▶ Directions for this task
Go through the entries one line at a time, and gather every line that has the word "header".

▶ Dataset
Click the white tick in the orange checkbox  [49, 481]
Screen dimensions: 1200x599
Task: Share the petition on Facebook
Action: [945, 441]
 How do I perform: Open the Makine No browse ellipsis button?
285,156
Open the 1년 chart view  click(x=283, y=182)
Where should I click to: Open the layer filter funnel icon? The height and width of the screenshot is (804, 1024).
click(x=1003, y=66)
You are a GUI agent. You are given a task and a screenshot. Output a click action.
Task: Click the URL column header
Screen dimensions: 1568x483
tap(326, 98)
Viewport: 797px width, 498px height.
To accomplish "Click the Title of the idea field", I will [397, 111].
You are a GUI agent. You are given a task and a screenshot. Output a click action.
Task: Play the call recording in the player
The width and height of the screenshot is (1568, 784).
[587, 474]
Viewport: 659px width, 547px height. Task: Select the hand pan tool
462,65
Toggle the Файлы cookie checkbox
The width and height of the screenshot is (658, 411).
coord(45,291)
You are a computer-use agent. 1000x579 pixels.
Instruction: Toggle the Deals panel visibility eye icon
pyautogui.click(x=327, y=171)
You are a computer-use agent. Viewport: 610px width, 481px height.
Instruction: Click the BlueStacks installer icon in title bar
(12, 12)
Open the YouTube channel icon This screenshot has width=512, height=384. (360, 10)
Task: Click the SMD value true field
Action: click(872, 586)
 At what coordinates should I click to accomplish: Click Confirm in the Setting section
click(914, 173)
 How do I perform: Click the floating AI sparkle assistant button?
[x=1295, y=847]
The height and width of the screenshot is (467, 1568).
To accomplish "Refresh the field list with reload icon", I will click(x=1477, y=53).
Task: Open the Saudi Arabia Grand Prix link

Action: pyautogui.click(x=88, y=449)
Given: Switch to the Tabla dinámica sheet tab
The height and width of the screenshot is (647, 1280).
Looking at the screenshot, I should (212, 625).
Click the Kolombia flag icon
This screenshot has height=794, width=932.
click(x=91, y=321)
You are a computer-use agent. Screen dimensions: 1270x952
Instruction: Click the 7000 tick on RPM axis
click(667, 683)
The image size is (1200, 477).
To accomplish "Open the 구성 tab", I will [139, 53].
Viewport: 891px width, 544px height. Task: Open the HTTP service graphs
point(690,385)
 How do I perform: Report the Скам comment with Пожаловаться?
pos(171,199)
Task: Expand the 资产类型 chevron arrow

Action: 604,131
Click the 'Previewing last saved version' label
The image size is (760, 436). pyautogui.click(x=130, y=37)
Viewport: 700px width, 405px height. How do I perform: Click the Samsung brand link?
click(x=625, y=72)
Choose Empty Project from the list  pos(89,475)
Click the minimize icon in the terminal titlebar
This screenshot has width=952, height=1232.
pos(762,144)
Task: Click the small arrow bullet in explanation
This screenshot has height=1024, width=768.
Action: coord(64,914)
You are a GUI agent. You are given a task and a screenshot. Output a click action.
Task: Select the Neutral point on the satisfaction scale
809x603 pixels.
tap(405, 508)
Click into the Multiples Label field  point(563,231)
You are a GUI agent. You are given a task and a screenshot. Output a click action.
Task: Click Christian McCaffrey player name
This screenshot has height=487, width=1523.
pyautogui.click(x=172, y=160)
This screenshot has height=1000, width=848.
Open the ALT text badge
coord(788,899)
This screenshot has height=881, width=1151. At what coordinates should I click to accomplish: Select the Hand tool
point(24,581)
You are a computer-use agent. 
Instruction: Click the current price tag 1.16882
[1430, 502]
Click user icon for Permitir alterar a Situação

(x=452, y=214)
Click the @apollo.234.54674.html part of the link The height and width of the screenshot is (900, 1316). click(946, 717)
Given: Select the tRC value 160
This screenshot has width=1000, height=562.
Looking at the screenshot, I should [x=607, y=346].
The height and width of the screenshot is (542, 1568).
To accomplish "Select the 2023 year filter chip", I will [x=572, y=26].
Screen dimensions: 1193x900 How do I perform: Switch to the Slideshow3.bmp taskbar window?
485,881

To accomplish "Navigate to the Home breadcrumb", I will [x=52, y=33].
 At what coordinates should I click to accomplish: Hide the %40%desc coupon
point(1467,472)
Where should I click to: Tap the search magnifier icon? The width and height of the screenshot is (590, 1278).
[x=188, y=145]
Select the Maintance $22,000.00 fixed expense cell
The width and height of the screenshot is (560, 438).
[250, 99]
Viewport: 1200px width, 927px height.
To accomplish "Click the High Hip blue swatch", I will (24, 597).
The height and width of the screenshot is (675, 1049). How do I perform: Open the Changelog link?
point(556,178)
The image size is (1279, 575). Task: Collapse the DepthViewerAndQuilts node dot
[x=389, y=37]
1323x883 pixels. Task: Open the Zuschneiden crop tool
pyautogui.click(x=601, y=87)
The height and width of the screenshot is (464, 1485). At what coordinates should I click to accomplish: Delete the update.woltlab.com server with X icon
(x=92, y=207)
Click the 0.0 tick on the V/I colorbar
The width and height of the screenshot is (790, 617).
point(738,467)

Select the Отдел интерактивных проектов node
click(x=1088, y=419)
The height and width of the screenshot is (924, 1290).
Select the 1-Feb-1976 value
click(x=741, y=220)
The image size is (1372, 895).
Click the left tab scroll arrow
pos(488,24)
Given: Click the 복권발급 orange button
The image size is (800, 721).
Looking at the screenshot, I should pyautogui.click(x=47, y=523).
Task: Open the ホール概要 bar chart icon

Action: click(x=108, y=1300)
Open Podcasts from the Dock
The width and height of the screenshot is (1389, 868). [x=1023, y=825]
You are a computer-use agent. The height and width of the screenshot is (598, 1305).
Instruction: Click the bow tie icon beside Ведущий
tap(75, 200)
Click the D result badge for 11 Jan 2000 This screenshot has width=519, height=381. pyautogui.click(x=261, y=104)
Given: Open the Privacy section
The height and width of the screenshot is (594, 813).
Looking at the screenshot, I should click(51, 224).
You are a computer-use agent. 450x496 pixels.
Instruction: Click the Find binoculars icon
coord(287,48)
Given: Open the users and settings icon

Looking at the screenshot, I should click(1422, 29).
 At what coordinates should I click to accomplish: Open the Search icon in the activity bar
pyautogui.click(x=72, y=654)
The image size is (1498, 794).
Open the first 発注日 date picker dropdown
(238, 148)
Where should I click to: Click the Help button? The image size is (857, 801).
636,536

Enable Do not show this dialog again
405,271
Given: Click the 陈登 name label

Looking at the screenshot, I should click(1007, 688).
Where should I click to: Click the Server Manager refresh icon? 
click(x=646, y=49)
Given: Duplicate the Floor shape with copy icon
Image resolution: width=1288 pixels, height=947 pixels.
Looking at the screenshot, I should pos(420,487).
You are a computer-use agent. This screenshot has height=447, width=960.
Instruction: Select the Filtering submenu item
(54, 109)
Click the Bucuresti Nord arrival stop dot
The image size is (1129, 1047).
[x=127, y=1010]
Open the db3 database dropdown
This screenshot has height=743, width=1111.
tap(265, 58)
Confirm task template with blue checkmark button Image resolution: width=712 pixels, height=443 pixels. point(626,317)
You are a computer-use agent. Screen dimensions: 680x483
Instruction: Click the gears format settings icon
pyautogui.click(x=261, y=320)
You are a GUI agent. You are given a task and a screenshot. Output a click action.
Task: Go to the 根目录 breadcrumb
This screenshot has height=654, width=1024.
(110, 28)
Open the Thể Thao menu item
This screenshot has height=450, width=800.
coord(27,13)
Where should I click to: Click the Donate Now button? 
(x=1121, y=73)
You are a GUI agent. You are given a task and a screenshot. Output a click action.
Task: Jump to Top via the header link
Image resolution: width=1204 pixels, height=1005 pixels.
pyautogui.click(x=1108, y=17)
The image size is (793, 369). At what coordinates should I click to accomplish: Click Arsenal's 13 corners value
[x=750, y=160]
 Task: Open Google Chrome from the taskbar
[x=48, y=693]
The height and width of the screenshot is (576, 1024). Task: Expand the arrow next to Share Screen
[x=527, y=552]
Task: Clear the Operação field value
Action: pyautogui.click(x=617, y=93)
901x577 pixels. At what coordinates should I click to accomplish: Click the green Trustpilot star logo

▶ Answer box
Task: Click the URL column header
Task: Jump to Top via the header link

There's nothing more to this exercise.